**TASK GOAL:** Exact reproduction is required for all entries.

(Dataset records)
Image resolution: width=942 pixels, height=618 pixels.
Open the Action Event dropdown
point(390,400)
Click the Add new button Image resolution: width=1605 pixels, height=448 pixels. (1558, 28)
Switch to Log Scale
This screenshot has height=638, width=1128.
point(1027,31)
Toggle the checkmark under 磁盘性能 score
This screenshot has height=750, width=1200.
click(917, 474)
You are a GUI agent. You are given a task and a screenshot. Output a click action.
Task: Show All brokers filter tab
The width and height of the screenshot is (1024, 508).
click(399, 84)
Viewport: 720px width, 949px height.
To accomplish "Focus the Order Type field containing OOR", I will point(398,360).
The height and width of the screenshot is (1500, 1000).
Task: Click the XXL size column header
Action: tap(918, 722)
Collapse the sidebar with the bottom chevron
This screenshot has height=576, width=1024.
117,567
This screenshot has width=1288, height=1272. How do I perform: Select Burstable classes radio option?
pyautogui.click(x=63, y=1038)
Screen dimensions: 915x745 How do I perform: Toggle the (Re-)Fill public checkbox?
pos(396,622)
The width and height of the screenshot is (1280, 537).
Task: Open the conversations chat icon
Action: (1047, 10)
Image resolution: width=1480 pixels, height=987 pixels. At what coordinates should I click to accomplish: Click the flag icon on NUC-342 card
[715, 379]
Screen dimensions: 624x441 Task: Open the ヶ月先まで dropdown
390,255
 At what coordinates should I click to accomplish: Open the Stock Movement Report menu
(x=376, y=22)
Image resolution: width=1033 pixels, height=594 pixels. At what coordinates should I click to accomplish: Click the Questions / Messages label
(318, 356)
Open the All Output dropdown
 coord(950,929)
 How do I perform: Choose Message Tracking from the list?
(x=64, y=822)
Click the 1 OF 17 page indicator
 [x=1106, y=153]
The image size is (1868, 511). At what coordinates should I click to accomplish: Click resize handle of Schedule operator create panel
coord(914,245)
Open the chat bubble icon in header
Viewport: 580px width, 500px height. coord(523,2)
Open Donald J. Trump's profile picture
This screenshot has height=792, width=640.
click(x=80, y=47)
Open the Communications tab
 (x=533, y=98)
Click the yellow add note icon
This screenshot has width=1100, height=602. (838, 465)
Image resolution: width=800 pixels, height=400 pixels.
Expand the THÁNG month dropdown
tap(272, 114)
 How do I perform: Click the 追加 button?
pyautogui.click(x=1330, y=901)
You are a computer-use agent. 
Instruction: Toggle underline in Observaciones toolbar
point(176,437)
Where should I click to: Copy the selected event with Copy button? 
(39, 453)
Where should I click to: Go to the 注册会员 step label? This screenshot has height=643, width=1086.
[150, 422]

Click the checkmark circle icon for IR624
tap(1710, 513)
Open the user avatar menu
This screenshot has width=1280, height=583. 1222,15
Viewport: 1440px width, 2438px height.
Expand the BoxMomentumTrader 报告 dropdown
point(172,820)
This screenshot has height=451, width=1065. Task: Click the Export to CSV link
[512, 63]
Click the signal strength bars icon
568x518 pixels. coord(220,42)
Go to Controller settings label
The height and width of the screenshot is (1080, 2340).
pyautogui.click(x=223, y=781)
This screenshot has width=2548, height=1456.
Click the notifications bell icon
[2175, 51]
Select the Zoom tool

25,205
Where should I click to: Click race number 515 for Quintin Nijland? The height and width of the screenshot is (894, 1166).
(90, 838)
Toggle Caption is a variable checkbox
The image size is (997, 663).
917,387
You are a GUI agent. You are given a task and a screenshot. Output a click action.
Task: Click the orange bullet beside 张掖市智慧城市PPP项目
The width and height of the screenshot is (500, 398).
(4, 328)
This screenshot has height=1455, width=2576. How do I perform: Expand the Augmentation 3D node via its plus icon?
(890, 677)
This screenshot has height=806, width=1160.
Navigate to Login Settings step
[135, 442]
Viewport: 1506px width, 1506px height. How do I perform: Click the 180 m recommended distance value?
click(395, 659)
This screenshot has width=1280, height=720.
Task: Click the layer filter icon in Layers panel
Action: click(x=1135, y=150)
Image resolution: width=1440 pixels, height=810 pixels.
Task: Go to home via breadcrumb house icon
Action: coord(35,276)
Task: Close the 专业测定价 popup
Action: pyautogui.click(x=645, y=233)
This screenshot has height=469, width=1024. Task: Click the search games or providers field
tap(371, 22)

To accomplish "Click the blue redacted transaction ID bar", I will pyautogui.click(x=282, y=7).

**EXERCISE RESPONSE:**
Image resolution: width=942 pixels, height=618 pixels.
Open the Action Event dropdown
point(390,400)
Click the Add new button Image resolution: width=1605 pixels, height=448 pixels. (1558, 28)
Switch to Log Scale
This screenshot has height=638, width=1128.
point(1027,31)
Toggle the checkmark under 磁盘性能 score
This screenshot has height=750, width=1200.
click(917, 474)
You are a GUI agent. You are given a task and a screenshot. Output a click action.
Task: Show All brokers filter tab
The width and height of the screenshot is (1024, 508).
click(399, 84)
Viewport: 720px width, 949px height.
To accomplish "Focus the Order Type field containing OOR", I will point(398,360).
The height and width of the screenshot is (1500, 1000).
Task: Click the XXL size column header
Action: tap(918, 722)
Collapse the sidebar with the bottom chevron
This screenshot has height=576, width=1024.
117,567
This screenshot has width=1288, height=1272. How do I perform: Select Burstable classes radio option?
pyautogui.click(x=63, y=1038)
Screen dimensions: 915x745 How do I perform: Toggle the (Re-)Fill public checkbox?
pos(396,622)
The width and height of the screenshot is (1280, 537).
Task: Open the conversations chat icon
Action: (1047, 10)
Image resolution: width=1480 pixels, height=987 pixels. At what coordinates should I click to accomplish: Click the flag icon on NUC-342 card
[715, 379]
Screen dimensions: 624x441 Task: Open the ヶ月先まで dropdown
390,255
 At what coordinates should I click to accomplish: Open the Stock Movement Report menu
(x=376, y=22)
Image resolution: width=1033 pixels, height=594 pixels. At what coordinates should I click to accomplish: Click the Questions / Messages label
(318, 356)
Open the All Output dropdown
 coord(950,929)
 How do I perform: Choose Message Tracking from the list?
(x=64, y=822)
Click the 1 OF 17 page indicator
 [x=1106, y=153]
The image size is (1868, 511). At what coordinates should I click to accomplish: Click resize handle of Schedule operator create panel
coord(914,245)
Open the chat bubble icon in header
Viewport: 580px width, 500px height. coord(523,2)
Open Donald J. Trump's profile picture
This screenshot has height=792, width=640.
click(x=80, y=47)
Open the Communications tab
 (x=533, y=98)
Click the yellow add note icon
This screenshot has width=1100, height=602. (838, 465)
Image resolution: width=800 pixels, height=400 pixels.
Expand the THÁNG month dropdown
tap(272, 114)
 How do I perform: Click the 追加 button?
pyautogui.click(x=1330, y=901)
You are a computer-use agent. 
Instruction: Toggle underline in Observaciones toolbar
point(176,437)
Where should I click to: Copy the selected event with Copy button? 
(39, 453)
Where should I click to: Go to the 注册会员 step label? This screenshot has height=643, width=1086.
[150, 422]

Click the checkmark circle icon for IR624
tap(1710, 513)
Open the user avatar menu
This screenshot has width=1280, height=583. 1222,15
Viewport: 1440px width, 2438px height.
Expand the BoxMomentumTrader 报告 dropdown
point(172,820)
This screenshot has height=451, width=1065. Task: Click the Export to CSV link
[512, 63]
Click the signal strength bars icon
568x518 pixels. coord(220,42)
Go to Controller settings label
The height and width of the screenshot is (1080, 2340).
pyautogui.click(x=223, y=781)
This screenshot has width=2548, height=1456.
Click the notifications bell icon
[2175, 51]
Select the Zoom tool

25,205
Where should I click to: Click race number 515 for Quintin Nijland? The height and width of the screenshot is (894, 1166).
(90, 838)
Toggle Caption is a variable checkbox
The image size is (997, 663).
917,387
You are a GUI agent. You are given a task and a screenshot. Output a click action.
Task: Click the orange bullet beside 张掖市智慧城市PPP项目
The width and height of the screenshot is (500, 398).
(4, 328)
This screenshot has height=1455, width=2576. How do I perform: Expand the Augmentation 3D node via its plus icon?
(890, 677)
This screenshot has height=806, width=1160.
Navigate to Login Settings step
[135, 442]
Viewport: 1506px width, 1506px height. How do I perform: Click the 180 m recommended distance value?
click(395, 659)
This screenshot has width=1280, height=720.
Task: Click the layer filter icon in Layers panel
Action: click(x=1135, y=150)
Image resolution: width=1440 pixels, height=810 pixels.
Task: Go to home via breadcrumb house icon
Action: coord(35,276)
Task: Close the 专业测定价 popup
Action: pyautogui.click(x=645, y=233)
This screenshot has height=469, width=1024. Task: Click the search games or providers field
tap(371, 22)

To accomplish "Click the blue redacted transaction ID bar", I will pyautogui.click(x=282, y=7).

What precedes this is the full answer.